=== What to work on ===
1/ Print the passage of the novena thread between "Oh Mary, conceived" and "(May 2, 2015)", inclusive.
2/ According to the novena thread, for how many consecutive days must the prayer be said before it is published?
3/ Continue the novena thread from the point at which it stops.
═══ Source text ═══
# Novena, my prayer



## LisaL29 (Apr 5, 2012)

Oh, most beautiful flower of Mt. Carmel, fruitful vine, splendor of Heaven. Blessed Mother of the Son of God, Immaculate Virgin, assist me in my necessity, Oh Star of the Sea, help me and show me here you are my Mother. Oh Holy Mary, Mother of God queen of Heaven and Earth, I humbly beseech you from the bottom of my heart to succor me in my necessity (make request). There are none that can withstand your power.
Oh Mary, conceived without sin, pray for us who have recourse to thee (say three times).
Holy Mary, I place this prayer in your hands (say three times). Amen.

Say this prayer for three consecutive days and then you must publish and it will be granted to you.


----------



## Bettyboop82 (May 2, 2015)

Publishing my novena, with a grateful heart and continued hope, thanks for hearing me blessed mother...
═══ Dataset rows ═══
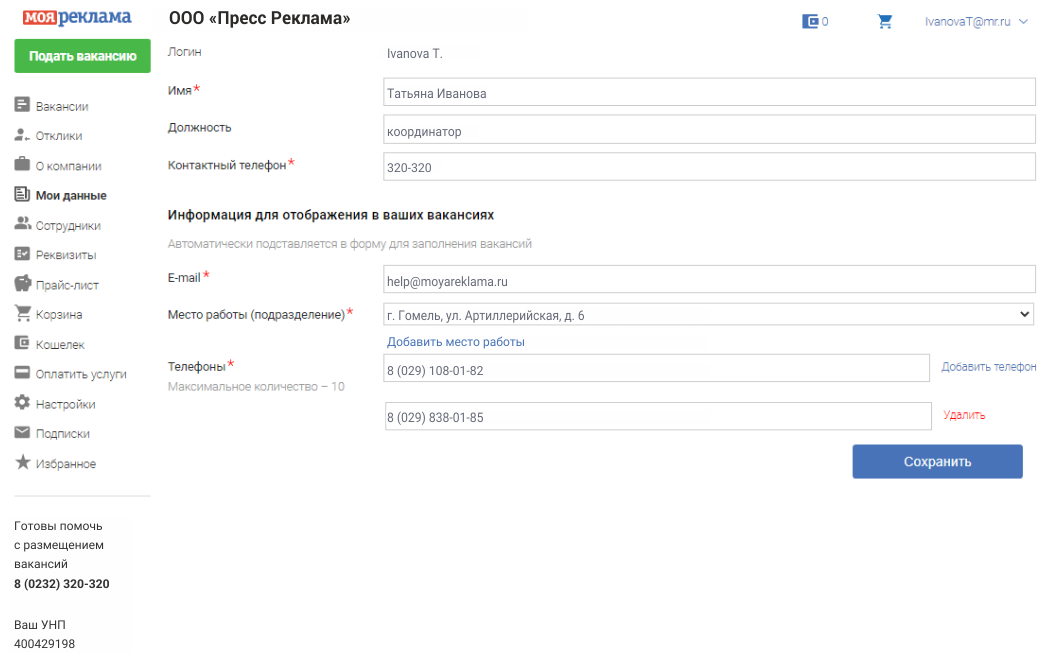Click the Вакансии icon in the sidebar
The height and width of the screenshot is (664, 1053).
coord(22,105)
═══
═══ Dataset rows ═══
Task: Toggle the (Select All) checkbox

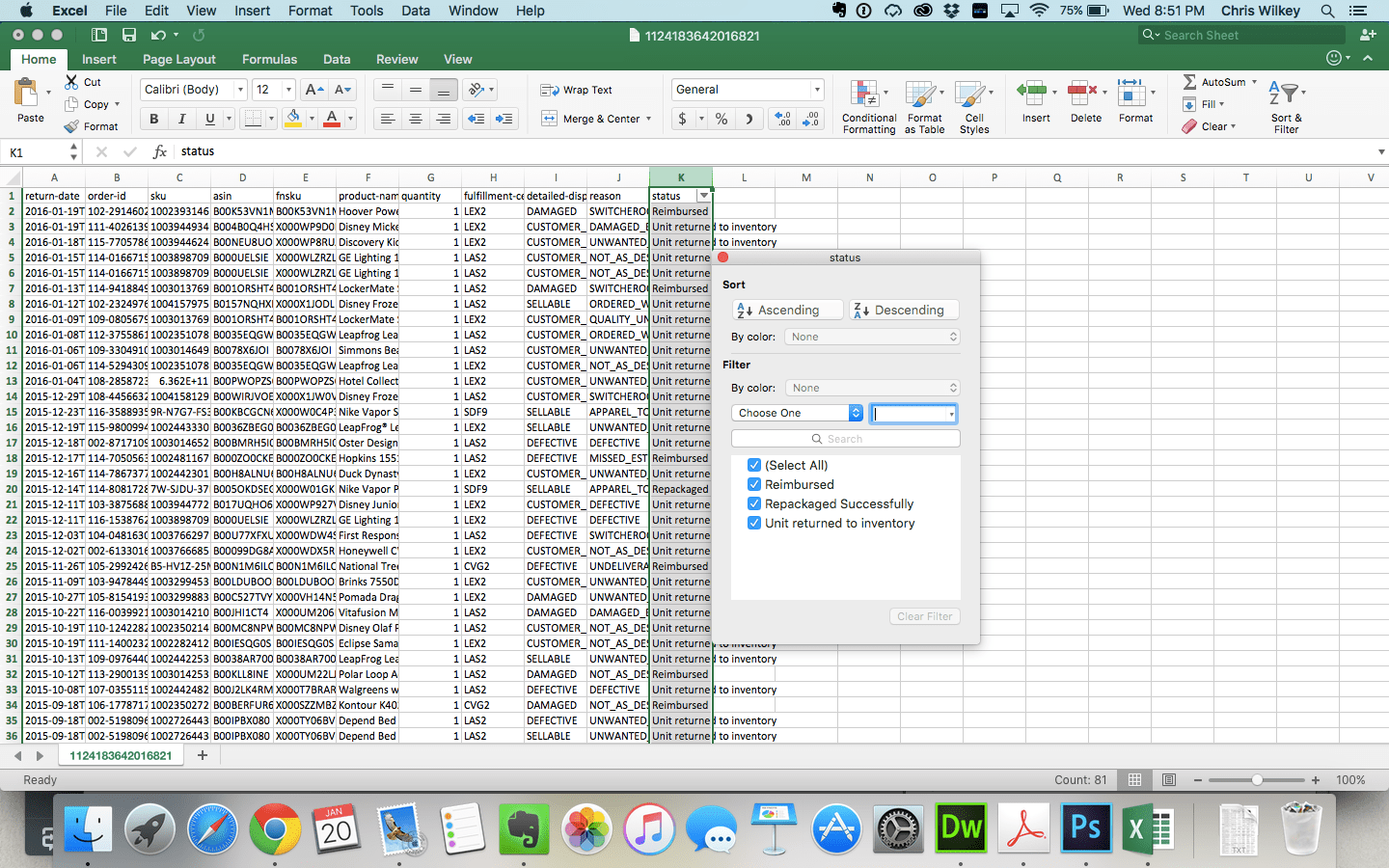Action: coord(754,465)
═══
=== Per-task answers ===
1/
Oh Mary, conceived without sin, pray for us who have recourse to thee (say three times).
Holy Mary, I place this prayer in your hands (say three times). Amen.

Say this prayer for three consecutive days and then you must publish and it will be granted to you.


----------



## Bettyboop82 (May 2, 2015)

2/ Three consecutive days.

3/
Oh, Most beautiful flower of Mt. Carmel, fruitful vine, splendor of Heaven. Blessed Mother of the Son of God; Immaculate Virgin, assist me in my necessity. Oh, Star of the sea, help me and show me you are my Mother. Oh, Holy Mary, Mother of God, Queen of Heaven and Earth, I humbly beseech you from the bottom of my Heart to succor me in my necessity. (Mention your request here). There are none that can withstand your power.
Oh, Mary, conceived without sin, pray for us who have recourse to thee. (x3)
Holy Mary, I place this prayer in your hands. (x3).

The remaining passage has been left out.